Mengenai apa yang disampaikan oleh pertunjukan Memori Disorder, Edian selaku sutradara menyatakan bahwa pertunjukan ini tidak membicarakan soal Timor Timur. Peristiwa operasi militer di Timor Timur hanya menjadi bagian dari sejarah kelam kerabat dekatnya yang justru tidak terlalu memusingkan perkara Timor Timur.

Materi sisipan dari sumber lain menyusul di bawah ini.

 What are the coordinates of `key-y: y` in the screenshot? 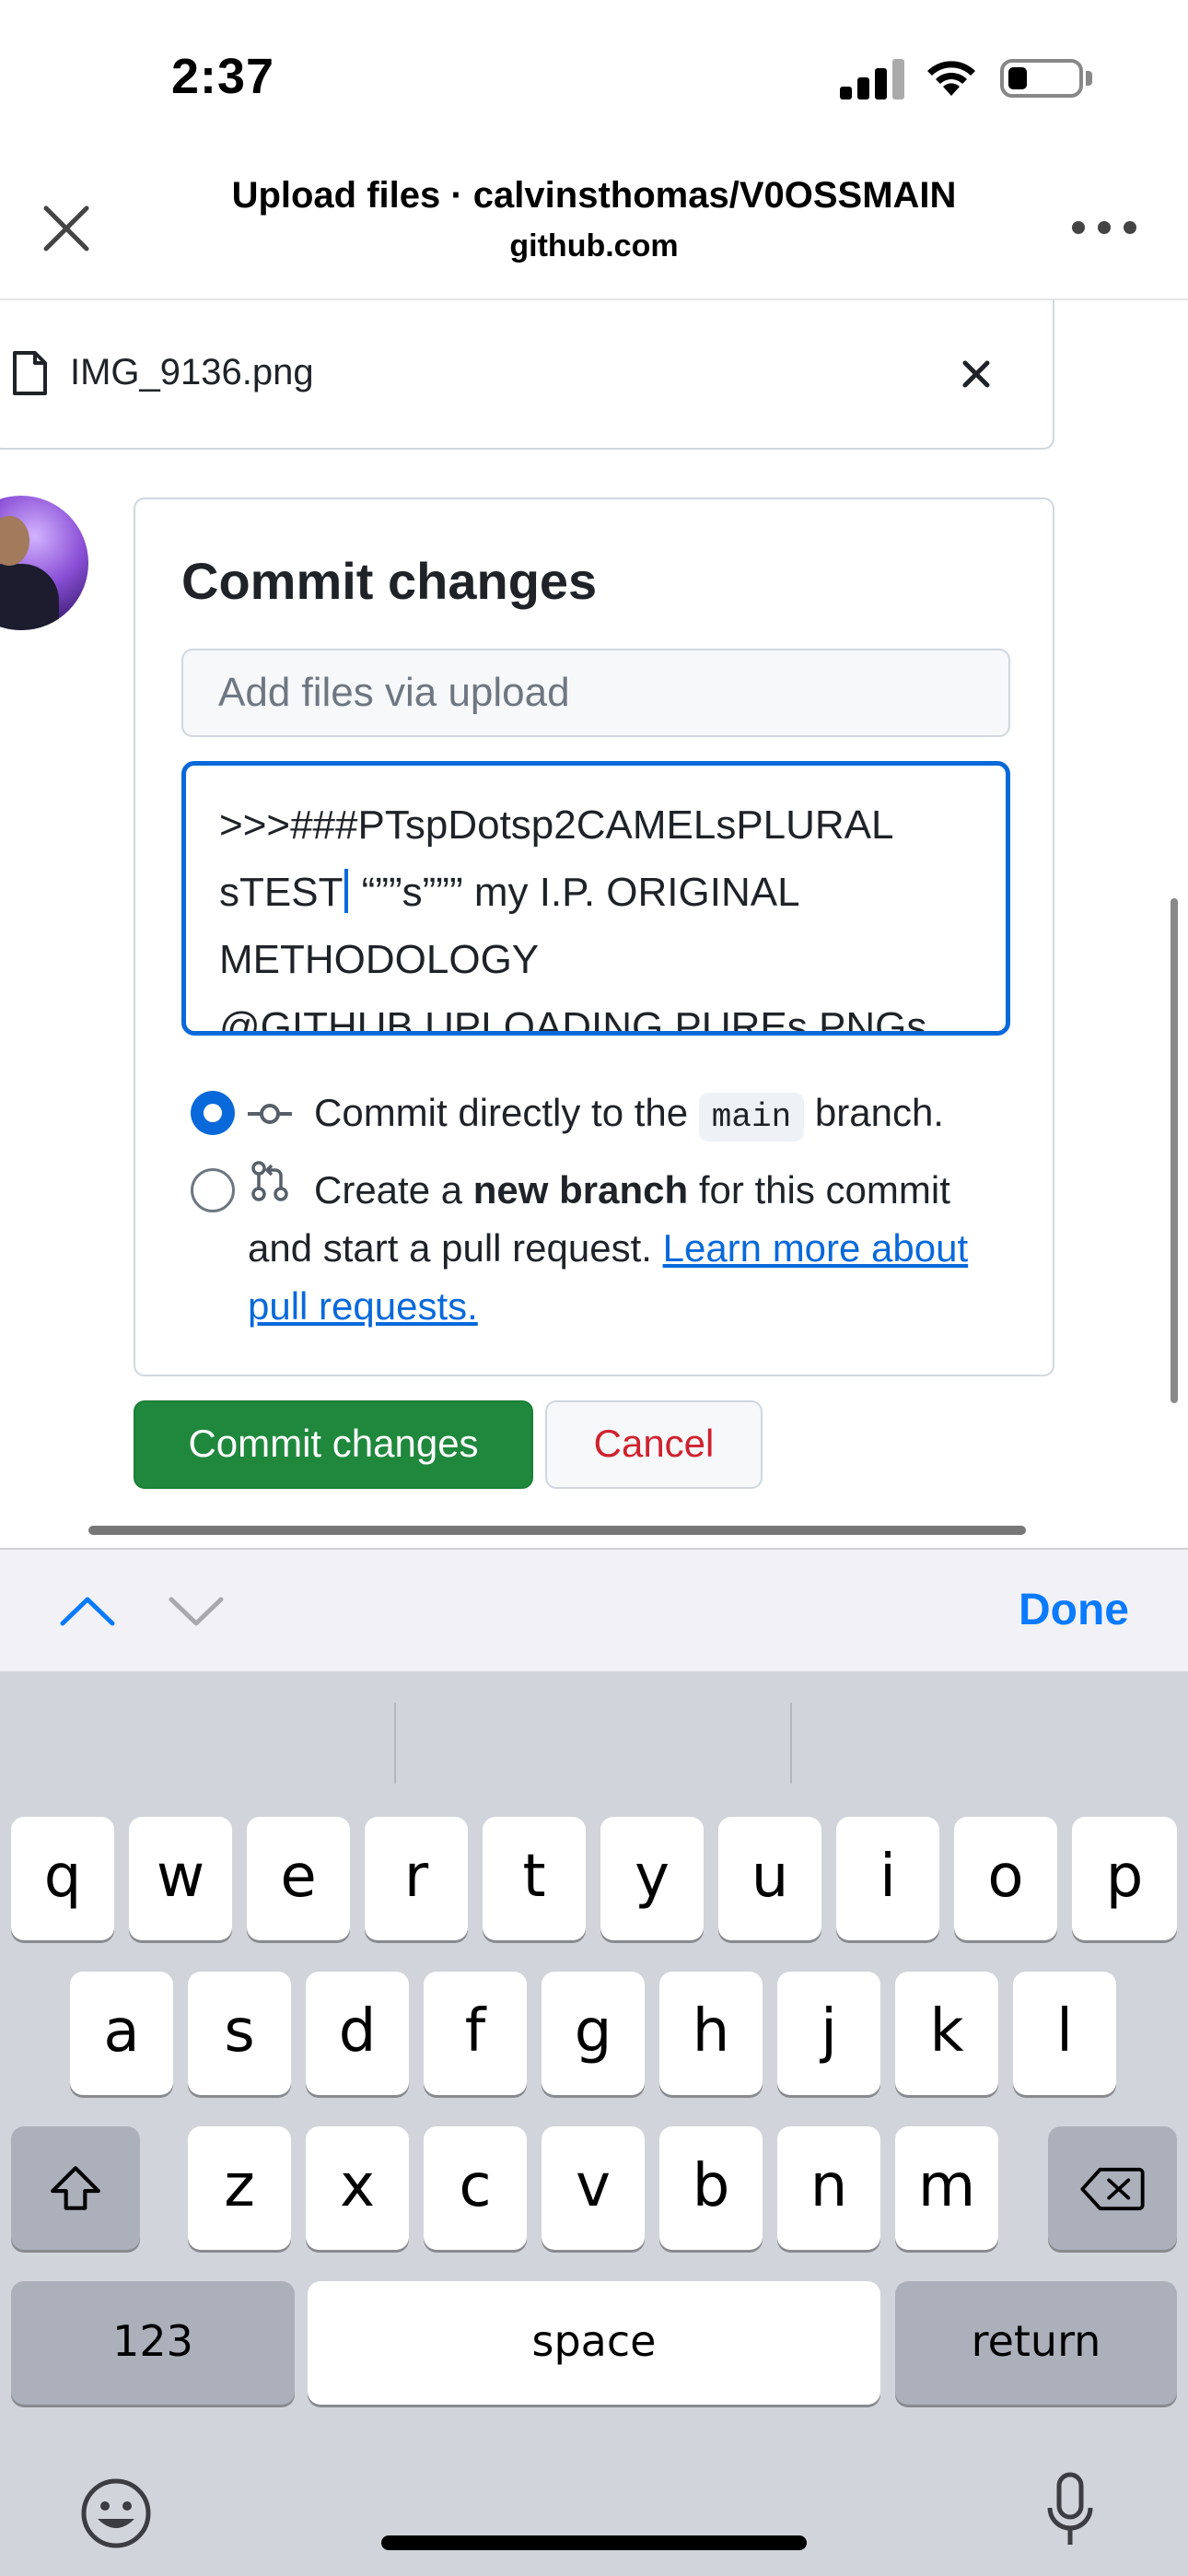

“Teater Stasiun yang berkerja hampir 1 tahun untuk mewujudkan pertunjukan ini, juga menggunakan media penopang untuk mewujudkannya (arsip video, musik digital, video mapping). Penggunaan media ini bisa menggantikan unsur “cermin” yang tidak hadir sebagai bagian dari representasi rumit dalam mata rantai “aku” dan “aku-yang-lain” (topeng, boneka, cermin).” Tulis Afrizal Malna sebagai Ketua Komite Teater DKJ dalam esai kuratorialnya untuk pertunjukan Teater Stasiun ini.

Teater Stasiun berdiri sejak tahun 1993 atas prakarsa para aktifis Karang Taruna Kelurahan Angke. Nama stasiun diambil karena kedekatan tempat tinggal anggotanya dari Stasiun Angke, Jakarta Barat. Selain pernah menjadi juara umum pada Festival Teater Karang Taruna se-Jakarta Barat tahun 1993, Teater Stasiun pada tanggal 11 April 1996 juga dinobatkan sebagai “grup senior” karena sudah berhasil selama tiga (3) kali berturut-turut sejak tahun 1994, 1995 dan 1996 menjadi pemenang pada Festival Teater Jakarta tingkat DKI Jakarta.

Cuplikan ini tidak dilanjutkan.